By definition and the linearity of the integral,
$$\begin{align*} Y(t)(\omega) &= \frac{1}{t} \int_0^t X(\tau)(\omega) \, d\tau = \frac{1}{t} \int_0^t A(\omega) \cdot \tau \, d\tau +\frac{1}{t} \int_0^t B(\omega) \, d\tau \\ &= A(\omega) \cdot \frac{t}{2} + B(\omega) \end{align*}$$
i.e. $Y$ is of the same form as $X$. You already proved $X'(t)=A$; exactly the same calculation shows $Y'(t) = A/2$.
On the other hand, if we consider
$$Y(t) = \int_0^t X(\tau) \, d\tau$$
it's not difficult to show that
$$\frac{Y(t+\varepsilon)-Y(t)}{\varepsilon} = A \frac{2t +\varepsilon}{2} + B$$
using a similar reasoning as above.
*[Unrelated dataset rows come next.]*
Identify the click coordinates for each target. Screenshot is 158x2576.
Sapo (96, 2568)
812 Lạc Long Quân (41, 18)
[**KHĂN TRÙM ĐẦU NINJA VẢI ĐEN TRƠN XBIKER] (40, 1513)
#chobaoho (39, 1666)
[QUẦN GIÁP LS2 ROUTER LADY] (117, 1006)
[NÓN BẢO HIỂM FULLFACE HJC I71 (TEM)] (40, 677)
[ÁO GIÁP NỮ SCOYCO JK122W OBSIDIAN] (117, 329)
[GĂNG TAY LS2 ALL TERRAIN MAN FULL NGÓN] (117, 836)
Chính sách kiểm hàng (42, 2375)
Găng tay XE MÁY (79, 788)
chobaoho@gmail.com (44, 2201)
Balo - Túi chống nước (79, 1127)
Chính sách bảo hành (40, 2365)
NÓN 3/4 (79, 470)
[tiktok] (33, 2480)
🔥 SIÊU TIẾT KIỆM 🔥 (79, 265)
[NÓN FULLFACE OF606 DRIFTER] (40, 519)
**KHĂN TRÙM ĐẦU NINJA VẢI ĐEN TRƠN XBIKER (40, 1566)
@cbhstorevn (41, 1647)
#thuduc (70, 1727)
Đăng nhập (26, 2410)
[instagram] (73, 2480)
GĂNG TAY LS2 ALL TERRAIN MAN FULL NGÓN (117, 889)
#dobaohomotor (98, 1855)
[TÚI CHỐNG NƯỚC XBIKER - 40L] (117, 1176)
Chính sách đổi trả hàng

This implies
$$\mathbb{E} \left[ \left( \frac{Y(t+\varepsilon)-Y(t)}{\varepsilon}- (A \cdot t + B) \right)^2 \right] \stackrel{\varepsilon \to 0}{\to} 0$$
i.e. $Y'(t) = A \cdot t+B=X(t)$.
This shows that in both cases the mean-square derivative coincides with the pointwise derivative. Nevertheless, you can not simply apply the fundamental theorem of calculus; you have to check the $L^2$-convergence.